• _Requirement_
From the entries, return every line where the string "computer" shows up.

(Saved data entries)

== Segment start ==

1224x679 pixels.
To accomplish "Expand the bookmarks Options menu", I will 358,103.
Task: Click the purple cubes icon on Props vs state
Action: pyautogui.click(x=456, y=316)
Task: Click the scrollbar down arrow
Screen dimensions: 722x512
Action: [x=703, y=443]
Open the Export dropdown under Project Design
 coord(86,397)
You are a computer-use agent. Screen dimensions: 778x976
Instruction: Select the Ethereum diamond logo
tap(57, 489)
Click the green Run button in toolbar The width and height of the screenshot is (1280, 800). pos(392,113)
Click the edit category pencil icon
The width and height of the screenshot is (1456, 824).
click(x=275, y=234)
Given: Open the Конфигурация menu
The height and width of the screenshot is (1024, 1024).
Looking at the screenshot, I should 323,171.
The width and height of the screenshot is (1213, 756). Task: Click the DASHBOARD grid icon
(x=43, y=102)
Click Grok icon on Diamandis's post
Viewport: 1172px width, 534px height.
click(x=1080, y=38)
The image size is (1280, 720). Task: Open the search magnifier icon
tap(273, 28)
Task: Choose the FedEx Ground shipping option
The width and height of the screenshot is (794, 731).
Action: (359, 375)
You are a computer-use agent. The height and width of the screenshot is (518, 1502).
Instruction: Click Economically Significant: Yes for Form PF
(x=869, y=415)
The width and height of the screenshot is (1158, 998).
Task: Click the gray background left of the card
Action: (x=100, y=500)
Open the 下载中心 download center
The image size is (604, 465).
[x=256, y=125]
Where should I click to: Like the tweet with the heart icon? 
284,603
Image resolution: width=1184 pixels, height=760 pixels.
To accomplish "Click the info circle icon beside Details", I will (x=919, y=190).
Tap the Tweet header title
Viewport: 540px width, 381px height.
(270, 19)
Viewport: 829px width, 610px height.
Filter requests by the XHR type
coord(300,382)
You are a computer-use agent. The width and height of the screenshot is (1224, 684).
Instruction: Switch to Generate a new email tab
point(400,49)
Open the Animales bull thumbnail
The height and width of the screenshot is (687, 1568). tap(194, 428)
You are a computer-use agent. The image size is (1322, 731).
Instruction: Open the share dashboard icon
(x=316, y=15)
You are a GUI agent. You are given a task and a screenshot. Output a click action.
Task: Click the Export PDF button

== Segment end ==

• _Problem solution_
You are a computer-use agent. Screen dimensions: 778x976
You are a computer-use agent. The height and width of the screenshot is (518, 1502).
You are a computer-use agent. The width and height of the screenshot is (1224, 684).
You are a computer-use agent. The image size is (1322, 731).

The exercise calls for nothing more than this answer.